■ **WHAT YOU SHOULD DO**:
Set down exactly the lines below, starting at the one that contains "Image resolution: width=592" and ending at the one that contains "Viewport: 1896px width, 1051px height.", with both of those lines included and nothing else.

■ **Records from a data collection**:
--- START ---
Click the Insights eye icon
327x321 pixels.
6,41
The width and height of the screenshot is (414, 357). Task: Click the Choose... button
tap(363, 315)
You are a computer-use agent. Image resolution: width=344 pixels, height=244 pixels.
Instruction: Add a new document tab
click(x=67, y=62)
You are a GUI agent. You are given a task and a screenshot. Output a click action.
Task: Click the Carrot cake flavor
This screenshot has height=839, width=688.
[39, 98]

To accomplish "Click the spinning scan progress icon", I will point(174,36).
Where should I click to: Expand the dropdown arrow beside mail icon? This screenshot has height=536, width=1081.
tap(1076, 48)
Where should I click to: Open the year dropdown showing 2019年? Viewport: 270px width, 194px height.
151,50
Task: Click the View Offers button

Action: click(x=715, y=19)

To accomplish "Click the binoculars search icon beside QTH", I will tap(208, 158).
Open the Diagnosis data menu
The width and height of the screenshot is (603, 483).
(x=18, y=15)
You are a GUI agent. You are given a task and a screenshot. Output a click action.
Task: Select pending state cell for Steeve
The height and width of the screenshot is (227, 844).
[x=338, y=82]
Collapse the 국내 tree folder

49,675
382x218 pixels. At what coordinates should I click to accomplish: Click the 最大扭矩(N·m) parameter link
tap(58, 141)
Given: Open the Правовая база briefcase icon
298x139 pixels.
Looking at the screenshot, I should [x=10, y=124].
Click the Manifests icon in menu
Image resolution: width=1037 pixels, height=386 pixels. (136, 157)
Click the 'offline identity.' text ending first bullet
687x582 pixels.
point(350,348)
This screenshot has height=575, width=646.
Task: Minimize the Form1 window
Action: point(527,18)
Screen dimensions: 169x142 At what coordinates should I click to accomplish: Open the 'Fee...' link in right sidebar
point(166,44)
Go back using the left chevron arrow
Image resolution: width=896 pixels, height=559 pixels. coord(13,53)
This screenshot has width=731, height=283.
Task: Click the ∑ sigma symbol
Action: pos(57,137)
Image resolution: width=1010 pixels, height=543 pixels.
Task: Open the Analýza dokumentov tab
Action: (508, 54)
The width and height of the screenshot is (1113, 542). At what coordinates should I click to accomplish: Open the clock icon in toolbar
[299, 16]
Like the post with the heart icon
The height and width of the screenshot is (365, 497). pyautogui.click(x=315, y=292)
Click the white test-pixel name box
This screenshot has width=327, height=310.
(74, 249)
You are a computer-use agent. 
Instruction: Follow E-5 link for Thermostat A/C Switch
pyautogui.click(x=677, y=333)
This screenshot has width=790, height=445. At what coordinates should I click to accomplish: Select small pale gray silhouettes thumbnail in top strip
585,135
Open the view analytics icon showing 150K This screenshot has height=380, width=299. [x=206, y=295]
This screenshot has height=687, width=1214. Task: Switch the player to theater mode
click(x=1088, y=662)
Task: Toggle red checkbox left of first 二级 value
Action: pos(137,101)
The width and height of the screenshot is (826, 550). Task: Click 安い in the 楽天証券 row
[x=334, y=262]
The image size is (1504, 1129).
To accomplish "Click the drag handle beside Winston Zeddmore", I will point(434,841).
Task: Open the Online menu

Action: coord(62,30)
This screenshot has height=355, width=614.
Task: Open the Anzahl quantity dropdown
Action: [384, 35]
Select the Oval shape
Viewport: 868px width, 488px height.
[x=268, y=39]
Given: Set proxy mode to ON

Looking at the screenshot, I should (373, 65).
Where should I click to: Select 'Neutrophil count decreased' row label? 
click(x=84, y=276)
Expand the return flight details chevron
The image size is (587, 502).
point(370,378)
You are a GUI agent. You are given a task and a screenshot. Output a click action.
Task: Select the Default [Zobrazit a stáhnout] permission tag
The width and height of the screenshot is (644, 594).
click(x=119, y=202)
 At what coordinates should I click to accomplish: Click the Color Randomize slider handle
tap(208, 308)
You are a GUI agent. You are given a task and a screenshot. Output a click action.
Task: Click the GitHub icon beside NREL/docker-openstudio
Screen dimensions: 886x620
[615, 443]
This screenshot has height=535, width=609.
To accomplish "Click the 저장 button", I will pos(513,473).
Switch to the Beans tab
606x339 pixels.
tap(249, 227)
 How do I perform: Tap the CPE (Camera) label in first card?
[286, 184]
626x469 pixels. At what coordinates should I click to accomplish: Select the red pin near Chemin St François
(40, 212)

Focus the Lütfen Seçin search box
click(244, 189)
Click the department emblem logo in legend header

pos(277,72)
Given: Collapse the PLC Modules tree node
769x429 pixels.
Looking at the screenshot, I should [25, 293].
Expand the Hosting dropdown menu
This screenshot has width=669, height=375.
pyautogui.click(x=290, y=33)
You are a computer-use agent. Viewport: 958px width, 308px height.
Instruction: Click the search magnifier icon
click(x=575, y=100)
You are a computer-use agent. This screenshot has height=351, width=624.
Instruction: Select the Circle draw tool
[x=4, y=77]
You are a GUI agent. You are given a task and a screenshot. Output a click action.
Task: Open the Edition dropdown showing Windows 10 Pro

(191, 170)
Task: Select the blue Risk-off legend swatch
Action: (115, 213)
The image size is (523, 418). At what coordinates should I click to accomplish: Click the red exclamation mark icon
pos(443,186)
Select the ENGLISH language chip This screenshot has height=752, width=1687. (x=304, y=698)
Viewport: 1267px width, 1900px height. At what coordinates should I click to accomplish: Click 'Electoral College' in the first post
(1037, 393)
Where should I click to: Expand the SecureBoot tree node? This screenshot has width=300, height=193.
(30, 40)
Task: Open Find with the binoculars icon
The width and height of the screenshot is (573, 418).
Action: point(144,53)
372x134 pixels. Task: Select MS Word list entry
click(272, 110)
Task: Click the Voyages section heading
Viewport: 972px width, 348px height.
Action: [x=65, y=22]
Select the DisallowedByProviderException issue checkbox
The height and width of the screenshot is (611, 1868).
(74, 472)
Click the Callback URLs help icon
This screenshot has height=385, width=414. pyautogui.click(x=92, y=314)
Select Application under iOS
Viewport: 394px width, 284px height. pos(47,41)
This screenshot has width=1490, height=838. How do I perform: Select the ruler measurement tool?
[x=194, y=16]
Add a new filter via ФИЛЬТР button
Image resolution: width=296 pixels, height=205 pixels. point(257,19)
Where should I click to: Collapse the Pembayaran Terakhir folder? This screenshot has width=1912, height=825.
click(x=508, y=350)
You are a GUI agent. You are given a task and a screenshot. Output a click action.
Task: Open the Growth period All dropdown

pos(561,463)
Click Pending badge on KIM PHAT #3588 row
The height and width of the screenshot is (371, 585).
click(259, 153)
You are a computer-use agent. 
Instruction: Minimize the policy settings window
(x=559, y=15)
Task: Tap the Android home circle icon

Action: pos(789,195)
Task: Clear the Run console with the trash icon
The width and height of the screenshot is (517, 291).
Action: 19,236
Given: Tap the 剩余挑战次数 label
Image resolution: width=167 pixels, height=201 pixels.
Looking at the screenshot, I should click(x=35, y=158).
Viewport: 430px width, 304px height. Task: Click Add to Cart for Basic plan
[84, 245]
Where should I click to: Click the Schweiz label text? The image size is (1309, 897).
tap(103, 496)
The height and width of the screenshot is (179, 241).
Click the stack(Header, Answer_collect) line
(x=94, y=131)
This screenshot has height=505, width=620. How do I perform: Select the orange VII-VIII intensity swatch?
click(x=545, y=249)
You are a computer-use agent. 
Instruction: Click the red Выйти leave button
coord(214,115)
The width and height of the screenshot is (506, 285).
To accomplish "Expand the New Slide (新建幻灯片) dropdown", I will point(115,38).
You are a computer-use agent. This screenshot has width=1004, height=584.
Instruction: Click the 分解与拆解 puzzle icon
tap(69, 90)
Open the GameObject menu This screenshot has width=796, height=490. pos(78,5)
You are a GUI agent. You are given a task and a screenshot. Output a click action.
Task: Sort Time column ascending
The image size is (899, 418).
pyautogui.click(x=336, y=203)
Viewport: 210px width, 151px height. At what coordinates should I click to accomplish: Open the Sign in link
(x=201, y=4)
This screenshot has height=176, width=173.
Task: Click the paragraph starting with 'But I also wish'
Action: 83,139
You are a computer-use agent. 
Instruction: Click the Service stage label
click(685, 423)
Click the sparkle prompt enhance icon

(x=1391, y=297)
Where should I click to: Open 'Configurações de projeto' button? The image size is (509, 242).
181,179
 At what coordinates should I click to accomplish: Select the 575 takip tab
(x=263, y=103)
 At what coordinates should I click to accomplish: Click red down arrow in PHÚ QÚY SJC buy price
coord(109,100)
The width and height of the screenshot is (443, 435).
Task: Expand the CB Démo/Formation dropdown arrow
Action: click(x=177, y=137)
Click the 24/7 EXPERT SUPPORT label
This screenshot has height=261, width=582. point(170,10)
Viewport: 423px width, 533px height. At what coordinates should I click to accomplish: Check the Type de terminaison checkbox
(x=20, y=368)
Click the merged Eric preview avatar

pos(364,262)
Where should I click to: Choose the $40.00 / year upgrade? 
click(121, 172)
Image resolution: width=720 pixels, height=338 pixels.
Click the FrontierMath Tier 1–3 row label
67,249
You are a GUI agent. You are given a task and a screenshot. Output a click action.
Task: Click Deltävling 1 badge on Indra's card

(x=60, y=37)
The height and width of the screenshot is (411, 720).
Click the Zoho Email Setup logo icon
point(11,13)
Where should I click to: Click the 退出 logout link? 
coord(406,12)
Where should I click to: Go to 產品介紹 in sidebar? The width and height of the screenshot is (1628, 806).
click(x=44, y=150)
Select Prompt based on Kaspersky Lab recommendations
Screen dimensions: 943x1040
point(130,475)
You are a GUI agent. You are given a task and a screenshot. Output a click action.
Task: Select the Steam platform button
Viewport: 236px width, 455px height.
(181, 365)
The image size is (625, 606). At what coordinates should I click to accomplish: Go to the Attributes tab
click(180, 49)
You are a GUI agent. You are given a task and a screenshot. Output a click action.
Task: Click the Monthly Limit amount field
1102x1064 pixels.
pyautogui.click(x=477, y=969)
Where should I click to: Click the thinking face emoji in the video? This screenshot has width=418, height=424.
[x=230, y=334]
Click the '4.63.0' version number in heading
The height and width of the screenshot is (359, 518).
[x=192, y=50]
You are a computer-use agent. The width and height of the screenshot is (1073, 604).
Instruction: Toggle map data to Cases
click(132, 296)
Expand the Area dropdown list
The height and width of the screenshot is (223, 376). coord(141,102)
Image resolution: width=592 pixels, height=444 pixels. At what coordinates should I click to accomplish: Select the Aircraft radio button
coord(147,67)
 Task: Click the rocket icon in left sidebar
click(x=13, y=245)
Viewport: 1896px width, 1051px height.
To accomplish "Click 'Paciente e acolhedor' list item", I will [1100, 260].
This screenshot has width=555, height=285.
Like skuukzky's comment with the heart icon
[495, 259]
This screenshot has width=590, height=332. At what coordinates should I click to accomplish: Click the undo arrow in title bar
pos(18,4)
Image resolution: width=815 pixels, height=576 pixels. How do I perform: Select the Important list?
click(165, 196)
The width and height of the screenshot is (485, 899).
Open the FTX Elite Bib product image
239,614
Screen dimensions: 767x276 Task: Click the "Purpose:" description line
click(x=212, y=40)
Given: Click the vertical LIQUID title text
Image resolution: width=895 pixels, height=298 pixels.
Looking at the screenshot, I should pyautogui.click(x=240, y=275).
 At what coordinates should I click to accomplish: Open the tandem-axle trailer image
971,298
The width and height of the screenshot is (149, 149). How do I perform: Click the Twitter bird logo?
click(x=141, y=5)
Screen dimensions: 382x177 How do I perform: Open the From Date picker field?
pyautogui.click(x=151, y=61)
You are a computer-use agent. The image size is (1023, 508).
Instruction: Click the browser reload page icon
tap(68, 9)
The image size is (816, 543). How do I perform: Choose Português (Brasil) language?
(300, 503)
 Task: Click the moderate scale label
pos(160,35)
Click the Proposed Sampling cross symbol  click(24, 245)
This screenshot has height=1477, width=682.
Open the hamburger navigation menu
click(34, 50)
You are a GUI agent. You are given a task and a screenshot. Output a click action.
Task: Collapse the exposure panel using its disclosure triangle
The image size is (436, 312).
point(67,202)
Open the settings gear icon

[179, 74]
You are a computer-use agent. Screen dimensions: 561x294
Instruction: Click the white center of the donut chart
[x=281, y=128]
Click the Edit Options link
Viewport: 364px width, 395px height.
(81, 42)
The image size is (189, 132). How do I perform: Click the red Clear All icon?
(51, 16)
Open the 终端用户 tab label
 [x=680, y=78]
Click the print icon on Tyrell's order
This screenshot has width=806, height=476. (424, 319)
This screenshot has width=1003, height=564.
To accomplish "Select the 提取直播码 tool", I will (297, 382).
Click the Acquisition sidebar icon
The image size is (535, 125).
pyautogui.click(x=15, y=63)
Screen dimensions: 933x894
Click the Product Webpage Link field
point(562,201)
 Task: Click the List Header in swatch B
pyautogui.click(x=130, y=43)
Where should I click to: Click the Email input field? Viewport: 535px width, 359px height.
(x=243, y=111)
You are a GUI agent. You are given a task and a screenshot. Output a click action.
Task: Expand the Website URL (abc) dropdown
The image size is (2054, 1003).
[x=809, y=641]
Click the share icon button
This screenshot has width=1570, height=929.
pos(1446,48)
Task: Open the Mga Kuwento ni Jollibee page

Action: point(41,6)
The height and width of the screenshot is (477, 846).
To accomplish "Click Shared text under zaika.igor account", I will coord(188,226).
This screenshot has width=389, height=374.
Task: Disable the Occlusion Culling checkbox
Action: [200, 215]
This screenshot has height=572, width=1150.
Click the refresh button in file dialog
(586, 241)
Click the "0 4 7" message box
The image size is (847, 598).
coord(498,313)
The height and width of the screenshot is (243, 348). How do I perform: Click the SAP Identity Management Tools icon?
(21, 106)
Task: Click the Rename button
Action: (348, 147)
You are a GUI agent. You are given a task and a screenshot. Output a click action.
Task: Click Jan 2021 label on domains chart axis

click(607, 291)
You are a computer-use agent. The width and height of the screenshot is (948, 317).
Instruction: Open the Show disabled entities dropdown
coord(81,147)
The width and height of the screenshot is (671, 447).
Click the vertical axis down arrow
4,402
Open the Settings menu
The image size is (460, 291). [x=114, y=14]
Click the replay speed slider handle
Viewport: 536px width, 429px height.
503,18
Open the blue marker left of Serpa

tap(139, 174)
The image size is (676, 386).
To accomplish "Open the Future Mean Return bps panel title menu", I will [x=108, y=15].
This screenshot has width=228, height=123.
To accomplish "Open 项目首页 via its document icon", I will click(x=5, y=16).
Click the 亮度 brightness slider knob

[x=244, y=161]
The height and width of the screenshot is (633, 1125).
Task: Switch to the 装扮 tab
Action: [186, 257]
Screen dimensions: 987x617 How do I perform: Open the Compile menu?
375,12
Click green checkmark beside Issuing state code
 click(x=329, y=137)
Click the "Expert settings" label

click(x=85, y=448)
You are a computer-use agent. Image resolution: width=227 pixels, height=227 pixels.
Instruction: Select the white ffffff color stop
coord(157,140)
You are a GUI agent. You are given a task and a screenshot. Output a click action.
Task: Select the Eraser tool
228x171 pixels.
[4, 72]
--- END ---
■ **SOLUTION TO THIS TASK**:
Image resolution: width=592 pixels, height=444 pixels. At what coordinates should I click to accomplish: Select the Aircraft radio button
coord(147,67)
 Task: Click the rocket icon in left sidebar
click(x=13, y=245)
Viewport: 1896px width, 1051px height.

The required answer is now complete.